__本文__.
以前、ある講演でオーストラリアと日本を行き来していると話したら、年配の男性が挙手して「あなたは日本の国籍があるのか」と尋ねました。
国籍を尋ねるのは相手のプライバシーに踏み込む無礼な行為。まるで検問でもするかのような口調にあっけにとられて「ありますが……」と返すと、「ならよかった、安心した」と。全身の血が沸き上がるような怒りを感じました。それがいかに差別的な発言かを伝えたかったけれど、時間がなくて叶わなかったことを今でも悔やんでいます。
ではもし私が「いいえ、日本国籍ではありません」と答えたら、あの男性はなんと言うつもりだったのか。だったら日本から出て行け? 日本人でもないくせに偉そうに話すな? 見た目が違う人や、外国にゆかりのある人にああして尋ねて回っているのだろうか。お前、日本国籍あるのか?って。きっと怖い思いをした人がいるでしょう。
オーストラリアでは、約30%の人が外国生まれ。複数の国籍を持つ人や、オーストラリアの市民権はないけれど永住資格のある人など、いろいろな立場の人がいます。国籍取得に至るまでもそれぞれに事情があり、非常に複雑です。移民同士で打ち明け話をするのでもない限り、日常会話で「あなたはオーストラリア国籍があるのか?」といきなり聞くことはありません。「お前はよそ者」「ここはお前の国ではない」は外国人嫌悪、排外主義の表れ。悪気なく単なる興味で聞いた場合でも、相手にとっては差別になり得ることを知っておくべきです。

__練習問題__.
- 1) 本文の「以前、ある講演でオーストラリ」から「ことを今でも悔やんでいます。」までを、その語句も含めて一字一句違えずに書き写しなさい。
- 2) 本文について、次の問いに答えなさい。
(a) 講演で挙手して国籍を尋ねたのは、どのような人か。
(b) 「ありますが……」という返答を聞いて、その人は何と言ったか。
(c) オーストラリアでは、外国生まれの人は約何%いるか。
この後に続く行は、本文とは別の資料である。

__提示資料__.
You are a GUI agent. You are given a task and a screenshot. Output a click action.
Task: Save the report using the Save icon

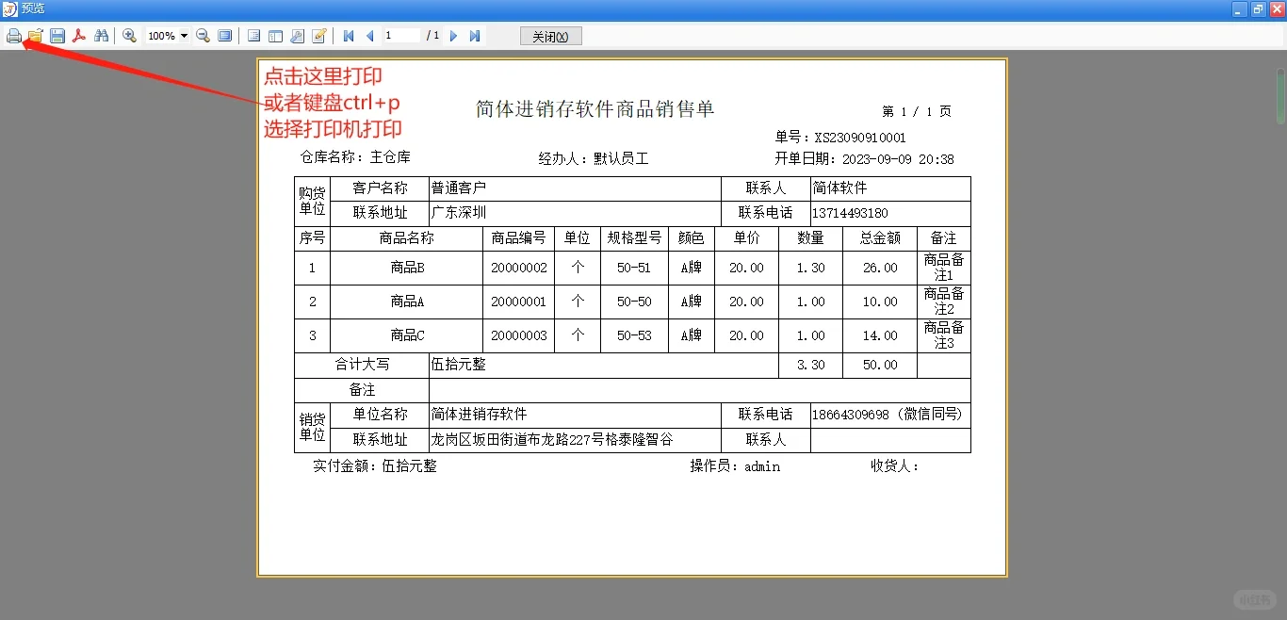(x=57, y=36)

__各問の解答__.
- 1)
以前、ある講演でオーストラリアと日本を行き来していると話したら、年配の男性が挙手して「あなたは日本の国籍があるのか」と尋ねました。
国籍を尋ねるのは相手のプライバシーに踏み込む無礼な行為。まるで検問でもするかのような口調にあっけにとられて「ありますが……」と返すと、「ならよかった、安心した」と。全身の血が沸き上がるような怒りを感じました。それがいかに差別的な発言かを伝えたかったけれど、時間がなくて叶わなかったことを今でも悔やんでいます。

- 2)
(a) 年配の男性である。
(b) 「ならよかった、安心した」と言った。
(c) 約30%いる。